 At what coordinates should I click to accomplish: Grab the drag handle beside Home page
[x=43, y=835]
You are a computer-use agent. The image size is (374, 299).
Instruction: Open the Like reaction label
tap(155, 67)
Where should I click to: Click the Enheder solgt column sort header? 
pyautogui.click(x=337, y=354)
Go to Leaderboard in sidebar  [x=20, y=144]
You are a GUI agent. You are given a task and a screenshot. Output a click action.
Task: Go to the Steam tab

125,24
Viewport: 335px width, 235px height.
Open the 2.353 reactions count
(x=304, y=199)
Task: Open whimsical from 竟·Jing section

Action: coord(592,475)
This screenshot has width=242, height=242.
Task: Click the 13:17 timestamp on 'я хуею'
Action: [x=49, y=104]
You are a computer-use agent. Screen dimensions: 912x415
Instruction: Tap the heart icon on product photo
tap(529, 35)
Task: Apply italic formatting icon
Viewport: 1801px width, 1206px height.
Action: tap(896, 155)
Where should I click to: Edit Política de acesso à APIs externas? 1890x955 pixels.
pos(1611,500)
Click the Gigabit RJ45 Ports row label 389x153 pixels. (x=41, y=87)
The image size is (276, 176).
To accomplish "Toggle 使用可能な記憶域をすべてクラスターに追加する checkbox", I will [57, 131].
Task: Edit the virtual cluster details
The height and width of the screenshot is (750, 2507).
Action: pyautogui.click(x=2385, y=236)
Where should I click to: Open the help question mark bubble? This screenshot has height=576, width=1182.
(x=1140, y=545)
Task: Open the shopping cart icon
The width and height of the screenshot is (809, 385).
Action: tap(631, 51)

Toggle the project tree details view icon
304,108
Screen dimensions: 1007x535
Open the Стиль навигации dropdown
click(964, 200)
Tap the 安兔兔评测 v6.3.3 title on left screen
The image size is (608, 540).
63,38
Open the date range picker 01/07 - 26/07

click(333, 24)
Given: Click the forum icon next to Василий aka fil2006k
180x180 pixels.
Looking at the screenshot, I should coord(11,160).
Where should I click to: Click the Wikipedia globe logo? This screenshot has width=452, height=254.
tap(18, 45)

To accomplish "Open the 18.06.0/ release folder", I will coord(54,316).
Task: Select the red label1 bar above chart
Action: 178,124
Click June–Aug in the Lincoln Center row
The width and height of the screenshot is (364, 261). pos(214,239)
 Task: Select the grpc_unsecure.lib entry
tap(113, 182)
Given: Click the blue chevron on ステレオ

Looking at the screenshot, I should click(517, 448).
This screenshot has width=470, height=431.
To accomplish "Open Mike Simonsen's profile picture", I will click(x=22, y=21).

◆ ◆ ◆ ◆

# Work request
What lines in the material above hold the word "computer"? Pull them out.

# Response
You are a computer-use agent. The image size is (374, 299).
You are a computer-use agent. Screen dimensions: 912x415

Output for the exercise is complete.